Separating out the criteria for reservation could deny its benefits to people who are genuinely disadvantaged, says Sudhir Krishnaswamy, Vice Chancellor of the National Law School of India University (NLSIU). His observations come against the backdrop of the Supreme Court verdict which upheld the 103rd Amendment to the Constitution, introducing 10% reservation for Economically Weaker Sections (EWS) in government jobs and educational institutions. A Rhodes scholar, Krishnaswamy is also co-founder and trustee of Center for Law and Policy Research, a not-for-profit research trust. The Infosys Prize 2022 winner in the Humanities stream spoke with R Krishnakumar, of DH, on NLSIU’s expansion plans, his civil society engagements and the complexities of social media regulation.
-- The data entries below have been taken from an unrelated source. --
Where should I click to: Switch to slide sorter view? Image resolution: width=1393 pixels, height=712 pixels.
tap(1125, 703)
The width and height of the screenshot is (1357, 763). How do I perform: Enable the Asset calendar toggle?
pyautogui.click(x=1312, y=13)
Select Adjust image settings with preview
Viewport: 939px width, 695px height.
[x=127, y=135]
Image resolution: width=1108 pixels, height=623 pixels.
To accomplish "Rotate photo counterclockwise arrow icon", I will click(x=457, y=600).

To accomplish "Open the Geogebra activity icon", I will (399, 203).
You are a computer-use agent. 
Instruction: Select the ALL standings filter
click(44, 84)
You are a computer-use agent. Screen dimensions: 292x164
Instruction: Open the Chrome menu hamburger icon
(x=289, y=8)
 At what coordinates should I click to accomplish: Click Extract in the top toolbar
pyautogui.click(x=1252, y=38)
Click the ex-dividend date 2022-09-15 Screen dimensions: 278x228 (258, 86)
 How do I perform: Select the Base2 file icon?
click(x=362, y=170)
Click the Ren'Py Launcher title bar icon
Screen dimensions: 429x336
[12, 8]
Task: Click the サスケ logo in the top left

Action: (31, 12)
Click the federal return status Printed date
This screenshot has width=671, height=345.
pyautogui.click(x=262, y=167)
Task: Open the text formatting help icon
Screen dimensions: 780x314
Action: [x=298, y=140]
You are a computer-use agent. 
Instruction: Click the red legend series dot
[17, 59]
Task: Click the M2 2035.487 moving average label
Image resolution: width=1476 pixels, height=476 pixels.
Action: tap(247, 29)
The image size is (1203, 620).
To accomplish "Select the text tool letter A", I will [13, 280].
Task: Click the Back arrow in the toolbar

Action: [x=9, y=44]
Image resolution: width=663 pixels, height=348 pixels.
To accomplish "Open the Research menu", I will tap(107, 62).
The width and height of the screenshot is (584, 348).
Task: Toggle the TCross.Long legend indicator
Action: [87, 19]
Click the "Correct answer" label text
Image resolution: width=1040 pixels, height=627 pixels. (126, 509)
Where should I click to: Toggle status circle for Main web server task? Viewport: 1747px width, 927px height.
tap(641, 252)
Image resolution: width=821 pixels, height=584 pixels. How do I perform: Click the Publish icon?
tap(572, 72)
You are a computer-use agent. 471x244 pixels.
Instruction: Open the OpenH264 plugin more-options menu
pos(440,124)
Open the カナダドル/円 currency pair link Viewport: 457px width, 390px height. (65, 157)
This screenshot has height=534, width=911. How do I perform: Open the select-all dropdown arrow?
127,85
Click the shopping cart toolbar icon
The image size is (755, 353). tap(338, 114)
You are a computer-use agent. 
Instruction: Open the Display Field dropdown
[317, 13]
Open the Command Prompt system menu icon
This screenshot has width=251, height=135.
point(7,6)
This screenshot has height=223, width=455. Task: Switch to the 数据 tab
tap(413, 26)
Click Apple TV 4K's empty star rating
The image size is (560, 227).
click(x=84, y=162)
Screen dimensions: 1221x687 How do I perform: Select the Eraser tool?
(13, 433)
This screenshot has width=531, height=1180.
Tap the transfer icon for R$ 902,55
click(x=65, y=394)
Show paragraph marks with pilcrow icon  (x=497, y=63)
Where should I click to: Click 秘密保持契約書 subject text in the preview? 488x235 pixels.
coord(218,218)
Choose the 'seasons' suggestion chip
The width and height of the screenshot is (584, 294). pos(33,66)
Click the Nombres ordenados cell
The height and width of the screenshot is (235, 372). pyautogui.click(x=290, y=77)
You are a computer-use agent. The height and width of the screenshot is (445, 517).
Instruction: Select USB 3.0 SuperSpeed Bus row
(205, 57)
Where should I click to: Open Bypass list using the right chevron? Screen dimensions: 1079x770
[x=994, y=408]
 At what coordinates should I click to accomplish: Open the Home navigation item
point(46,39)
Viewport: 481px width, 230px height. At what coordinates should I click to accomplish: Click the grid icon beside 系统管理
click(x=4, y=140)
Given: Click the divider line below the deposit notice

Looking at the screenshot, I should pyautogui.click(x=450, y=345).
Excerpts from an interview:

How would you sum up your three years at NLSIU?

In 2019, there was a sense of multiple crises – there were financial issues, there was student discontent, and there had been no faculty recruitment at the University for about a decade. From there, things look hugely different. We have overcome the initial constraints and have positively transformed the university. We now have top-class faculty from across the world. The financial issues have been solved and now we are expanding. The level of student engagement has also changed substantially. All of us were deeply affected by Covid. Despite that, we’ve pulled through. Today, the challenges are different – it is now about how well we could rebuild the infrastructure and bring in new programs.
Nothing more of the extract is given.